RBTH: Moscow accused of obstructing Syrian chemical weapons dossier
(Russia Beyond the Headlines – rbth.ru – Alexey Timofeychev, RBTH – September 14, 2015)
Russia has proposed extending the mandate of the UN mission on chemical weapons in Syria to Iraq, where it claims ISIS militants may be behind production. However, some media see this as Moscow diverting attention from the actions of Syrian President Bashar al-Assad and delaying a resolution on chemical weapons in Syria.
Some Western media are accusing Russia of delaying the establishment of a new UN body to investigate the use of chemical weapons in Syria, arguing that Moscow is trying to shift the focus of the investigation to what is happening in Iraq.
Western countries have traditionally accused the Syrian authorities of using chemical weapons and see Russia’s attempts to hold up the process as an effort to shield Syria’s embattled president, Bashar al-Assad.
Earlier, on Sept. 2, Russia’s permanent representative to the UN, Vitaly Churkin, said that the Security Council might need to adopt a new resolution that would concern the investigation of the use of chemical weapons not only in Syria, but also in Iraq, in this case – by Islamic State (ISIS) militants.
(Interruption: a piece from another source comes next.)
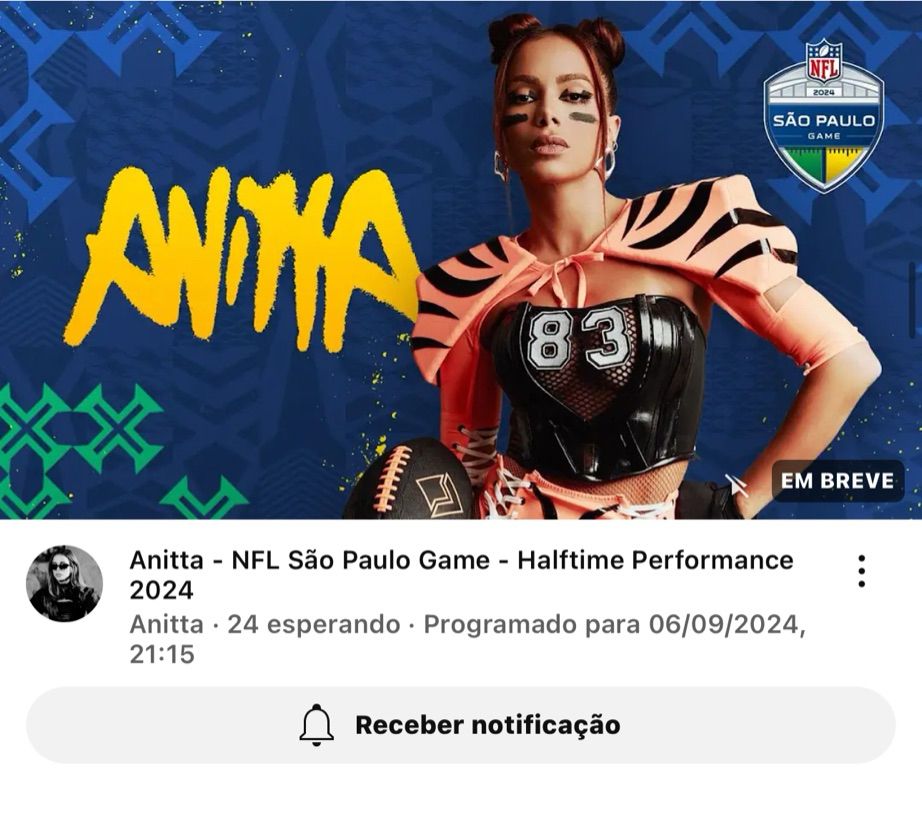The height and width of the screenshot is (826, 922).
Task: Open the three-dot more options menu
Action: coord(861,571)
Churkin also said that Russia wanted clarifications of some aspects of how the international body, which is being established by the UN to assign blame for chemical attacks in Syria, will work.
In early August, the Security Council unanimously adopted a resolution on the need to investigate the use of chemical weapons in Syria. Later, the United Nations secretary general, Ban Ki-moon, sent a letter to members of the Security Council, in which he proposed the establishment with the Organization for the Prohibition of Chemical Weapons of a joint investigation mechanism (JIM) for dealing with such crimes in Syria. It was assumed that the decision to establish this mechanism would be approved within five days.
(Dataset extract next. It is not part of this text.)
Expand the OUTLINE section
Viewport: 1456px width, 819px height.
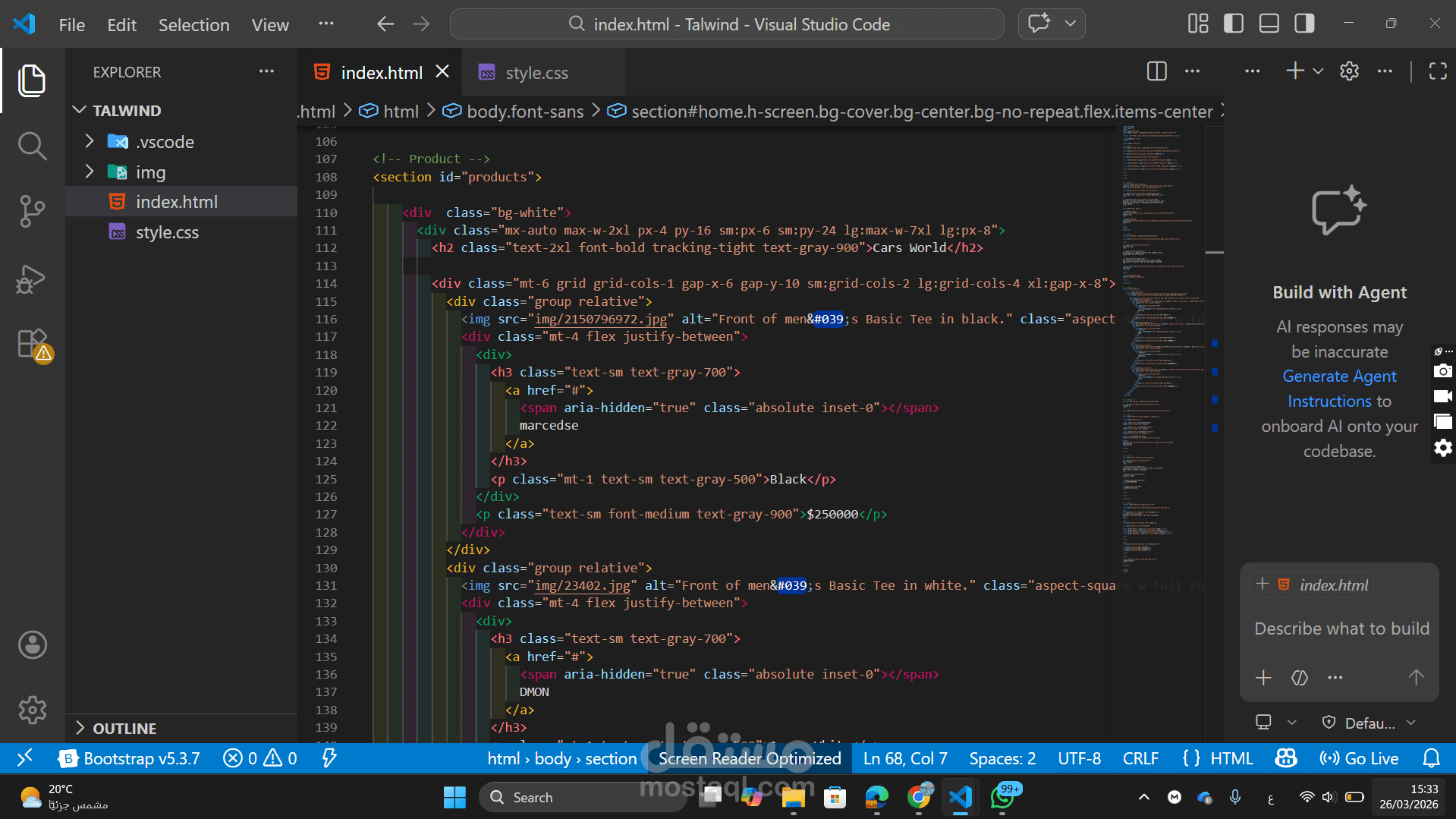click(124, 728)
Churkin said on Sept. 2 that the Russian Federation has questions about how the new body should operate, and Moscow has already addressed its concerns to the general secretary. According to the diplomat, Russia now wants Ban’s clarifications to be put in writing and circulated to the members of the Security Council “so that everybody has the same kind of understanding” about the way the JIM will function.
According to Sergei Demidenko, an analyst who specializes in the study of problems of the Middle East at the Institute of Strategic Studies and Analysis, a nongovernmental expert center, the accusations against Churkin and Russia look unfair.
The analyst recalls that it was Russia that initiated two years ago a program to remove chemical weapons from Syria, which was supported by the United States.
All the organizations that control this process, including the UN, said then that all chemical weapons had been removed from Syria, and the suspicions of the use of chemical weapons by Assad were not confirmed.
“All these accusations [against Russia] should be considered in the context of the international situation that has now formed around Russia,” said Demidenko.
The analyst stresses that there is a very delicate balance inside Syria and around it. According to Demidenko, Churkin upholds the principle that “you should not greatly weaken the regime of Bashar al-Assad, otherwise he simply will be eaten.”
“If the actions of this [UN] body suppress only the actions of Bashar al-Assad, this balance may be disrupted,” Demidenko told RBTH, emphasizing that Assad is accepted by Russia as the embodiment of “the struggle … of a progressive Syria against dark forces advancing from Iraq.”
At a press conference dedicated to the start of Russia’s presidency of the UN Security Council, Churkin mentioned one of the reasons why Moscow had appealed for the UN Secretary General for clarifications on the new initiative regarding use of chemical weapons and defer the consideration of this issue for the time being.
It was assumed that the new body should operate based on voluntary donations. Churkin wondered whether this would influence its impartiality and whether it would depend on who is funding it. At the same time, Churkin stressed that it would take no more than a few days to clarify the group’s principles of operation.
Commenting on claims against Russia’s steps on the initiative as voiced by Churkin, Yevgeny Satanovsky, director of the independent Institute of Middle East, called them “part of information warfare.”
Satanovsky drew attention to the question of the “origin of the chemical weapons used both on the territory of Iraq against the Kurds and in Syria.” According to him, “this is clearly one source – laboratories in Iraq. They produce primitive but effective chemical weapons such as mustard gas.” Clearly, Assad cannot control these particular laboratories.
Russian experts were keen to emphasize that in the situation of chemical weapons, as is the case of other issues related to Syria, Moscow’s support for Assad is not an end in itself.
The main goal is not to let Syrian statehood finally collapse and to prevent the situation descending into uncontrolled chaos. At the same time, some analysts point out that the position of the U.S., which alleges that the key to solving the problems of Syria is the departure of Assad, is not without reason.
“If, hypothetically, Bashar al-Assad wins in Syria, then there is no one to restore the country,” said Demidenko. “Nobody will give loans while Assad is in power, while Syria alone will not cope with such problems. Assad will still have to go. But not now.”